Exercise goal ▸
Return every entry below character for character, leaving out the pictures.

Pointing data for pages and screens

────────────────────────────────────────

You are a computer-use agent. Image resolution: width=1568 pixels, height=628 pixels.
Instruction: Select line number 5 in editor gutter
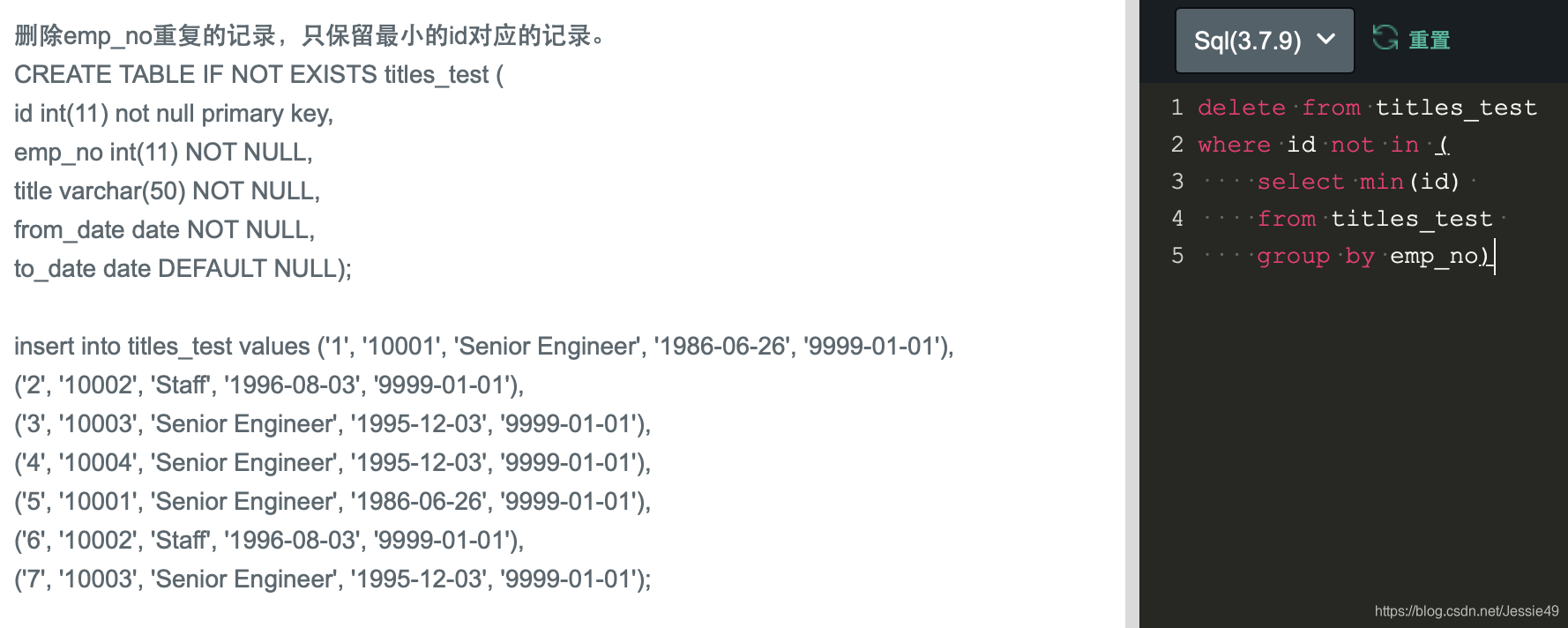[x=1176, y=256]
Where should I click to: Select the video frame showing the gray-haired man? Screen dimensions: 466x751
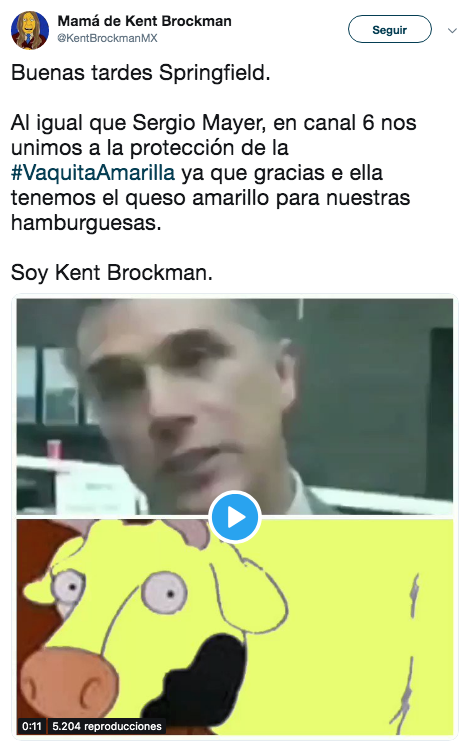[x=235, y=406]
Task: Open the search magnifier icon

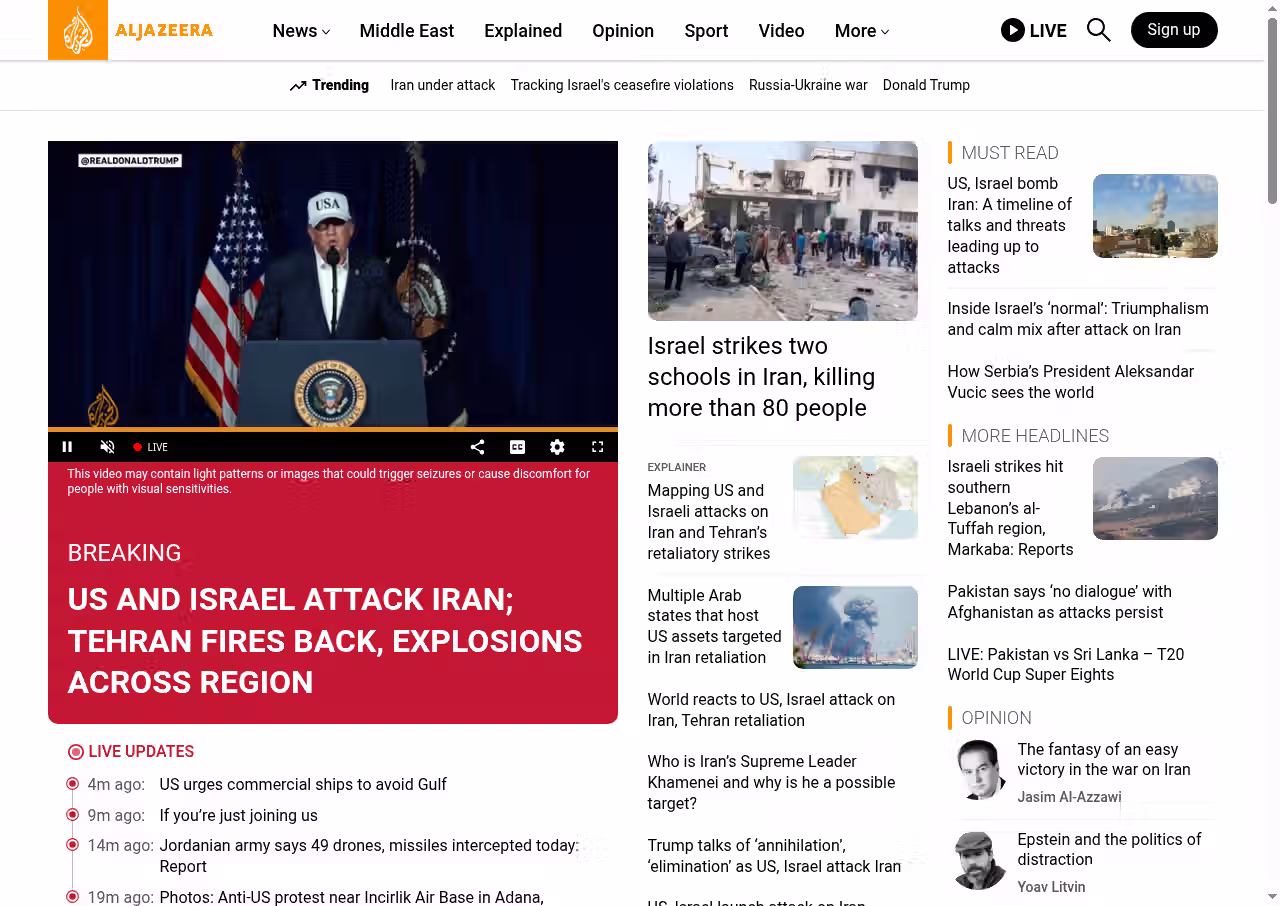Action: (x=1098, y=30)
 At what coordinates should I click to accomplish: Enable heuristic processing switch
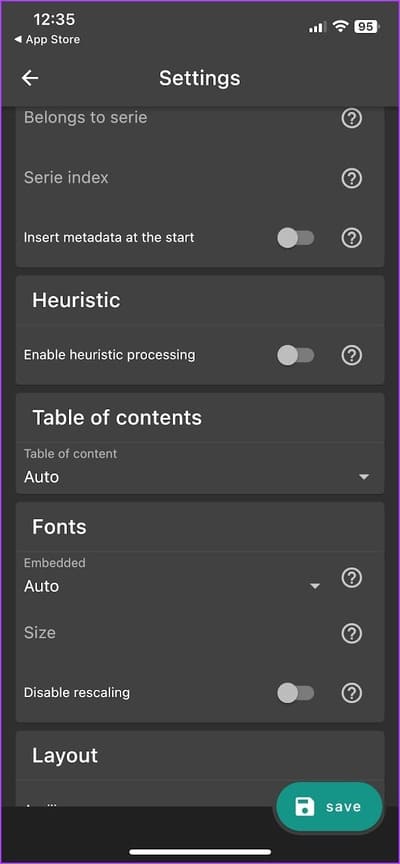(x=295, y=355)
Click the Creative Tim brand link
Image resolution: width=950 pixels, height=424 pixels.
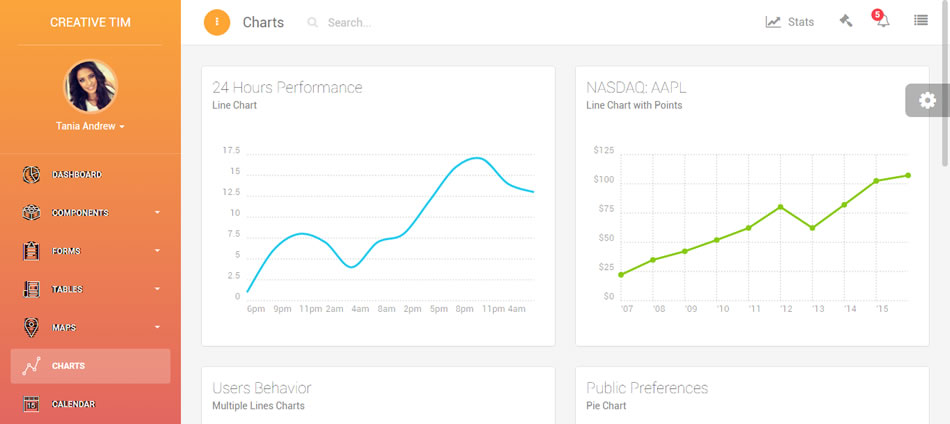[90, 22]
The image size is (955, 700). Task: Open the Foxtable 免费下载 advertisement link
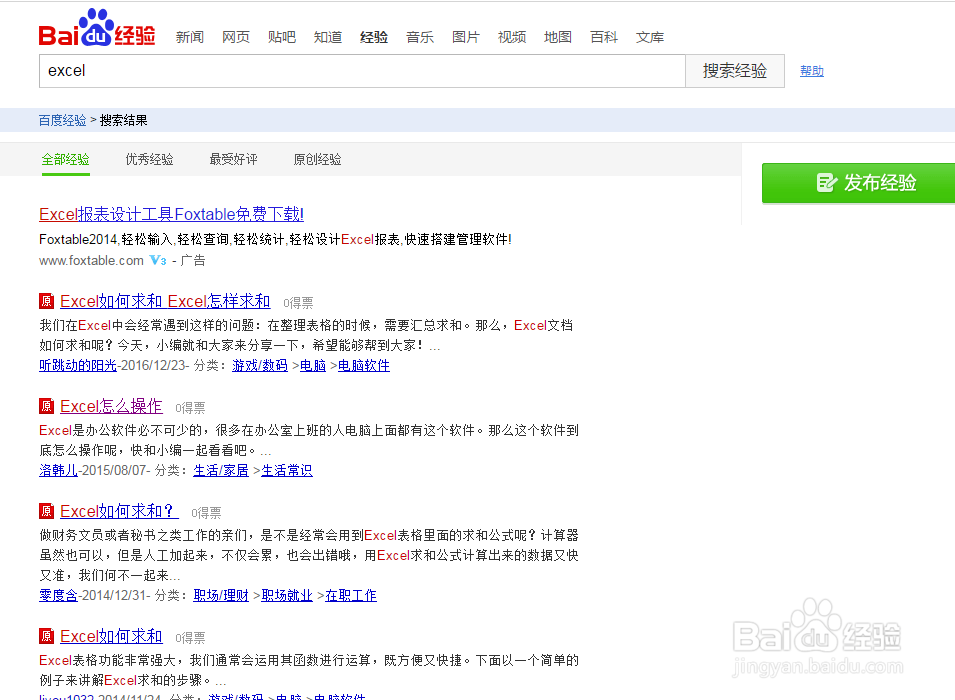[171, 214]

────────────────────────────────────────

Final result ▸
You are a computer-use agent. Image resolution: width=1568 pixels, height=628 pixels.
Instruction: Select line number 5 in editor gutter
[x=1176, y=256]
Where should I click to: Select the video frame showing the gray-haired man? Screen dimensions: 466x751
[x=235, y=406]
Task: Open the search magnifier icon

Action: (x=1098, y=30)
 At what coordinates should I click to accomplish: Enable heuristic processing switch
(x=295, y=355)
Click the Creative Tim brand link
Image resolution: width=950 pixels, height=424 pixels.
[90, 22]
The image size is (955, 700). Task: Open the Foxtable 免费下载 advertisement link
[171, 214]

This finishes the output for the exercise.